The C++ specification (e.g. C++17 [class.static] §2) says:
The definition of a static data member is in the scope of its class.
With an example (taken from C++14 spec):
int g();
struct X {
static int g();
};
struct Y : X {
static int i;
};
int Y::i = g(); // equivalent to Y::g();
The exact wording and example in the specification have changed over the years, for some unknown reasons, C++11 and C++14 have a quite similar example as the above, C++17 and C++20 preferred an example initializing from a static data member. The C++20 wording is also much more concise. But it seems that there is no actual change in this rule.
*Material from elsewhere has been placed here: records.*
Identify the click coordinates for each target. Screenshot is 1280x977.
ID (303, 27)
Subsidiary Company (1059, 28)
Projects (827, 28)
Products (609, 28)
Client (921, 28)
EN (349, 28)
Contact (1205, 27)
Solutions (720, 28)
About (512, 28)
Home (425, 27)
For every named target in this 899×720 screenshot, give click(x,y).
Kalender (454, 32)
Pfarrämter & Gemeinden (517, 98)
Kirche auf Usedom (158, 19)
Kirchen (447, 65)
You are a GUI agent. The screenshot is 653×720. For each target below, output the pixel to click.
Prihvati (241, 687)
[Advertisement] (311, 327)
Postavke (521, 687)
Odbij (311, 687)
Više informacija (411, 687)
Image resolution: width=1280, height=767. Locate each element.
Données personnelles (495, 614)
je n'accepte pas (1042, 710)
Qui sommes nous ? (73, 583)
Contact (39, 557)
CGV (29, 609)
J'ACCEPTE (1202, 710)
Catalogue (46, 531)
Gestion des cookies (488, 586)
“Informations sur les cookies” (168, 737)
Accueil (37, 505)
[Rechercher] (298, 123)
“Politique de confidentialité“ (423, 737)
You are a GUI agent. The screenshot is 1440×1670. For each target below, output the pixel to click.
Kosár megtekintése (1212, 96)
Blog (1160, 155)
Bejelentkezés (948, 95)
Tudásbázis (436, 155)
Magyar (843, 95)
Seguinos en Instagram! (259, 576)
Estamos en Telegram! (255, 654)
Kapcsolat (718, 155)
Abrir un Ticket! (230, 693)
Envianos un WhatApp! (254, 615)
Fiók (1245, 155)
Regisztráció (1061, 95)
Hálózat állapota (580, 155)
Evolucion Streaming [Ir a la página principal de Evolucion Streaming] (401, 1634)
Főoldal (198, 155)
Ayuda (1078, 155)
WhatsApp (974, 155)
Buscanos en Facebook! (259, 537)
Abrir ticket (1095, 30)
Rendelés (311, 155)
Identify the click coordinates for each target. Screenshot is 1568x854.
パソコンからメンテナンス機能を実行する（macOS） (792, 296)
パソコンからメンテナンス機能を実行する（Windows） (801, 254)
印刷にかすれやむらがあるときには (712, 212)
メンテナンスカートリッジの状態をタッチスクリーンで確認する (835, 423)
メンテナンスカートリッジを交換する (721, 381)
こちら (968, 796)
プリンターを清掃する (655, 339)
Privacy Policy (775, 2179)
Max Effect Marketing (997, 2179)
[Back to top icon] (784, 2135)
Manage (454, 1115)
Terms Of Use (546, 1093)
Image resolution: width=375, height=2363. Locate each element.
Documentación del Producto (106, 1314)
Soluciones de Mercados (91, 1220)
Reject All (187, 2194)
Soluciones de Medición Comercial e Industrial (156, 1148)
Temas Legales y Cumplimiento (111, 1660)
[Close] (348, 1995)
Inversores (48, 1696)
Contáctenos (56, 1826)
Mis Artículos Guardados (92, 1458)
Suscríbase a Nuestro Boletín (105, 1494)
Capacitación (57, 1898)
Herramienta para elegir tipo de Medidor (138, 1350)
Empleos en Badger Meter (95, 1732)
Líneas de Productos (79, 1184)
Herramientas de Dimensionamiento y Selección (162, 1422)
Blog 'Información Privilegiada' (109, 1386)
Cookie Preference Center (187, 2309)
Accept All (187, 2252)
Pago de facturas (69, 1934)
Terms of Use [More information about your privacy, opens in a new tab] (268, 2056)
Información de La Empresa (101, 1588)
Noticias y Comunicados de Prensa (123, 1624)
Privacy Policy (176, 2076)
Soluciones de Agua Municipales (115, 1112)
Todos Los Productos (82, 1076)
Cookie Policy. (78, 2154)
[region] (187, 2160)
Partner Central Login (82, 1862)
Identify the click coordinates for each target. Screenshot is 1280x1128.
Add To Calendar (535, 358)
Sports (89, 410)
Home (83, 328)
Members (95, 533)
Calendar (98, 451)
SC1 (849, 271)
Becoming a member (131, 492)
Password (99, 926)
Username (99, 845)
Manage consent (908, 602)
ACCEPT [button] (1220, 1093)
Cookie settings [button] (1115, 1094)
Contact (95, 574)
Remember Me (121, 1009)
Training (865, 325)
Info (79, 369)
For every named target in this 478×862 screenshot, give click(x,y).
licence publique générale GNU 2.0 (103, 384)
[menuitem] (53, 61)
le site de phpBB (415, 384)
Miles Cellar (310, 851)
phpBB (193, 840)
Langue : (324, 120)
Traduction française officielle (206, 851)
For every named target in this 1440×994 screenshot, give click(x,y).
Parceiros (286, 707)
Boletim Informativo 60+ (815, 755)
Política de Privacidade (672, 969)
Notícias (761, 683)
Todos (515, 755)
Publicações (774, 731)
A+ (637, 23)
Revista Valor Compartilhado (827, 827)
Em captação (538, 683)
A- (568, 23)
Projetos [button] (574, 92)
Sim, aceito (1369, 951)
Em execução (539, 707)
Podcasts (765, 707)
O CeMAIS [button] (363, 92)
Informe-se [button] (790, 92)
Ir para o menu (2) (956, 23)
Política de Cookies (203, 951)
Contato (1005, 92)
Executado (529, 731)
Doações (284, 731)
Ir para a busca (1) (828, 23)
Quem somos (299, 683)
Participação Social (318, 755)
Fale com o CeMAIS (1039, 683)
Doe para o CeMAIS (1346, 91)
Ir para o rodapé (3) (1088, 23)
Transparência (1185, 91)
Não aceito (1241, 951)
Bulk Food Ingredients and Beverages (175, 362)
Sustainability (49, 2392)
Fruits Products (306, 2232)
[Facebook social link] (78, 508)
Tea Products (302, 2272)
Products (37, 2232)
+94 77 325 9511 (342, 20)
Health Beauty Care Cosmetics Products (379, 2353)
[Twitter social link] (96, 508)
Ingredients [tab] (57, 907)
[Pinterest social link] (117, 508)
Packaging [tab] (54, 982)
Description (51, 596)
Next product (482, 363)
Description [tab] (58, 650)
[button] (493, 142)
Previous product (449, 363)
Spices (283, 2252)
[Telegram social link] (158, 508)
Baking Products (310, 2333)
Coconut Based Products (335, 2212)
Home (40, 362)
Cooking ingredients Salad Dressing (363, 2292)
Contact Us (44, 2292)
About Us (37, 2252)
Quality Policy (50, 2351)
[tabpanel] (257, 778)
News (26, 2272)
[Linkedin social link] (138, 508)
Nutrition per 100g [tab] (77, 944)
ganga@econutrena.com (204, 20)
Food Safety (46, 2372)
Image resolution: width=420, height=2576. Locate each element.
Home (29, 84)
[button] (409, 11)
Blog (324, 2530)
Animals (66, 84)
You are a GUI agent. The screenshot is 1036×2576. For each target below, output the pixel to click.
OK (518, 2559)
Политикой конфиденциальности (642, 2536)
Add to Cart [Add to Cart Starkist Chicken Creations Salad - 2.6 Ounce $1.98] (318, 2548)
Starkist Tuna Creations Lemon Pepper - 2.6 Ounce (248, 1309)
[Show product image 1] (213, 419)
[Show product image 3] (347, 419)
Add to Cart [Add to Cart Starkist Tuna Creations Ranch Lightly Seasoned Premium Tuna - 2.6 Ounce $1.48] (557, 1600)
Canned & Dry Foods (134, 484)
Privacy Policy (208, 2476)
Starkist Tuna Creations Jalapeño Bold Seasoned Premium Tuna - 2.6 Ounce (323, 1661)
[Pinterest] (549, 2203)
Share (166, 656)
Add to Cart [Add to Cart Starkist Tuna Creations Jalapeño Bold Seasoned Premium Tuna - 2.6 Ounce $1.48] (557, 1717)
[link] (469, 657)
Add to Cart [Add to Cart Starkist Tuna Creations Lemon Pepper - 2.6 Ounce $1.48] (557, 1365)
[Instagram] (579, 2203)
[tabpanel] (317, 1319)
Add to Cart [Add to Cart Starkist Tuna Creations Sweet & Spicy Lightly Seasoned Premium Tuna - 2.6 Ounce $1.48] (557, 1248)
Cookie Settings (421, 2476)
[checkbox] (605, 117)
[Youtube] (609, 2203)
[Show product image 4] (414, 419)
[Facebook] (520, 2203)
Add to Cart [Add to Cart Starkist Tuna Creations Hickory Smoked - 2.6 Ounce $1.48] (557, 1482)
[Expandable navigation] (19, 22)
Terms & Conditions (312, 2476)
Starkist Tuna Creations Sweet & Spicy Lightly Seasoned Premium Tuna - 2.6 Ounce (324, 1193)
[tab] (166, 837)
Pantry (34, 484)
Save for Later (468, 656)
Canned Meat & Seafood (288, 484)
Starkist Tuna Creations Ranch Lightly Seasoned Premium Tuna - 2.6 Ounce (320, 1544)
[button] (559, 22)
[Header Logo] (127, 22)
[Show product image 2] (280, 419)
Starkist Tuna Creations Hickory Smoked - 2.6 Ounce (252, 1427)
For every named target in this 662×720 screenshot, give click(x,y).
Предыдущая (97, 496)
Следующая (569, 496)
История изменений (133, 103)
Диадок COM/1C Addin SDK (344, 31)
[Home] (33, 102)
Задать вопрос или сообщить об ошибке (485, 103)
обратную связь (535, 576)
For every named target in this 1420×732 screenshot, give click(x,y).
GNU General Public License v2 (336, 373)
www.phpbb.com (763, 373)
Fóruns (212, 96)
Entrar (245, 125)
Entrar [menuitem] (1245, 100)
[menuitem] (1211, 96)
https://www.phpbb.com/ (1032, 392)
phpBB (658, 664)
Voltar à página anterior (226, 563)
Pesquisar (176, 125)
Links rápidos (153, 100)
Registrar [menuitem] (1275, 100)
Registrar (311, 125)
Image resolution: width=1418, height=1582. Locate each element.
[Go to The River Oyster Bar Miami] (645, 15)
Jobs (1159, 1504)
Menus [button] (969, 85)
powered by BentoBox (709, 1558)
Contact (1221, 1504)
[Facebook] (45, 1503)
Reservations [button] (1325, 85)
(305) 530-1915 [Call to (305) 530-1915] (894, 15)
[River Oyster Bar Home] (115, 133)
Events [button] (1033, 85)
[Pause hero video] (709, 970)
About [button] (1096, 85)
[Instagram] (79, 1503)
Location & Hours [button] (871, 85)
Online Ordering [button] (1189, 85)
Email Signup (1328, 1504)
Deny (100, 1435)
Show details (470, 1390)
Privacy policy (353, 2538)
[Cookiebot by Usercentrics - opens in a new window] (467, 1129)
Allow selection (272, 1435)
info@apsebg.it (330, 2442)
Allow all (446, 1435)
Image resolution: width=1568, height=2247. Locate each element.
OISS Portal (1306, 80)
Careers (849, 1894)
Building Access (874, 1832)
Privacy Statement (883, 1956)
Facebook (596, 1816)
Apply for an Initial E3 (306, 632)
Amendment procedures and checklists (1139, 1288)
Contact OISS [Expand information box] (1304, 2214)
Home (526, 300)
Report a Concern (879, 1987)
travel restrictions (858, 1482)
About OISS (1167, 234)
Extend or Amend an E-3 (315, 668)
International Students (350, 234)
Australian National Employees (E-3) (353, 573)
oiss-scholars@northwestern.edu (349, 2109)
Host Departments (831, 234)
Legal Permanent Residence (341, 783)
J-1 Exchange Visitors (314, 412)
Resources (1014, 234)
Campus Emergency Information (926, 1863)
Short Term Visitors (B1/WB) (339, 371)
It seems that this rule doesn't work well for inheritance of a templated class:
template<int VALUE>
struct base {
static int foo() { return VALUE; }
static constexpr int z = -1;
};
template<int VALUE>
struct foobar: base<VALUE> {
static int x1;
static int x2;
static int y1;
static int y2;
};
int foo() { return 42; }
int z = 999;
template<int VALUE>
int foobar<VALUE>::x1 = foobar::foo();
template<int VALUE>
int foobar<VALUE>::x2 = foo();
template<int VALUE>
int foobar<VALUE>::y1 = foobar::z;
template<int VALUE>
int foobar<VALUE>::y2 = z;
int main() {
std::cout << foobar<10>::x1 << ' ' << foobar<10>::x2 << ' '
<< foobar<10>::y1 << ' ' << foobar<10>::y2;
}
Output:
10 42 -1 999
Both GCC 10.2 and Clang 5.0.0 agree on the above (surprising?) output.
Is it the right output, or is it a bug in both compilers?
The expected output, expecting that calling foo()
, in the context of a static member initialization, would behave as calling foobar::foo()
, etc., should be:
10 10 -1 -1
Note: the behavior for inheritance as well as for a template class without inheritance and a template base with a non-template derived, all seems to work correctly.